24/03/2015

Roast Pumpkin, Blue Brie and Pine Nut Pizzas

Roast Pumpkin, Blue Cheese and Pine Nut Pizza
Roast Pumpkin, Blue Brie and Pine Nut Pizzas

Serves:

4

Prep Time: 20 minutes

Cooking Time: 10 minutes

Ingredients

  • 400g Kent or butternut pumpkin, seeded
  • extra virgin olive oil, as required
  • sea salt and freshly ground black pepper, to taste
  • 2 red onions, sliced
  • 2 cloves garlic, crushed
  • 1/2 cup tomato passata
  • 2 large plain pizza bases
  • 1 cup grated mozzarella
  • 200g Blue Brie
  • 25g rocket leaves
  • 2 tablespoons toasted pine nuts

Method

Leaving skin on, cut pumpkin into 1cm thick slices.
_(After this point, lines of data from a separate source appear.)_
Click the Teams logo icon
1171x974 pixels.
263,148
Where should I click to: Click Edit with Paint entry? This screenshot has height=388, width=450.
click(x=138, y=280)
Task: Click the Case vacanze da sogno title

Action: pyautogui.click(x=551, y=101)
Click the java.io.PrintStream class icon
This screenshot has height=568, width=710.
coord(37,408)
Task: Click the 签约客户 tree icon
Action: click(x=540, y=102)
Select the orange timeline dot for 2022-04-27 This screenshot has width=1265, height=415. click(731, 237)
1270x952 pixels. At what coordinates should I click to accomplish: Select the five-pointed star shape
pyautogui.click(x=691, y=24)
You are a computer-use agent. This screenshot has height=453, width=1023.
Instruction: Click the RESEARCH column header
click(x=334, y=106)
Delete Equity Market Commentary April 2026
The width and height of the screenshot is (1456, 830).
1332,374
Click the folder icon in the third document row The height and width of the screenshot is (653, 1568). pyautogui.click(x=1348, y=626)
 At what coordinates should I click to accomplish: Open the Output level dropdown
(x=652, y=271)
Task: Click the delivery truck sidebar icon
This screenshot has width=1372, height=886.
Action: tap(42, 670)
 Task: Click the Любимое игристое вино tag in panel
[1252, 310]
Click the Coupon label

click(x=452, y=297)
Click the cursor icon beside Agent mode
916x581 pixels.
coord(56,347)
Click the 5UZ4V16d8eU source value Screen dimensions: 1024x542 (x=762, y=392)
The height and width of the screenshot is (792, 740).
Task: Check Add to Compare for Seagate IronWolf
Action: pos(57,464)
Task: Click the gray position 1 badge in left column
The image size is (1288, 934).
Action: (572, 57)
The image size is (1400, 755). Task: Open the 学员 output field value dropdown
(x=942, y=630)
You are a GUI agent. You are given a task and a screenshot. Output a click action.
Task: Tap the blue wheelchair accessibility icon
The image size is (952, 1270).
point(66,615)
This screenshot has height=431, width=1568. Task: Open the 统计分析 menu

Toss in oil, season and roast flat on a baking tray at 220°C for 10-15 minutes until softened. Meanwhile, heat 2 tablespoons oil and sauté onions over medium heat for 10 minutes until caramelized. Season. Combine garlic, passata with 2 tablespoons oil and spread over pizza bases. Top with mozzarella, onions and roast pumpkin and bake at 220°C for 10 minutes until golden. Cut blue brie into thin slices. Top pizzas with cheese, rocket leaves and pine nuts. Sprinkle with pepper and serve immediately.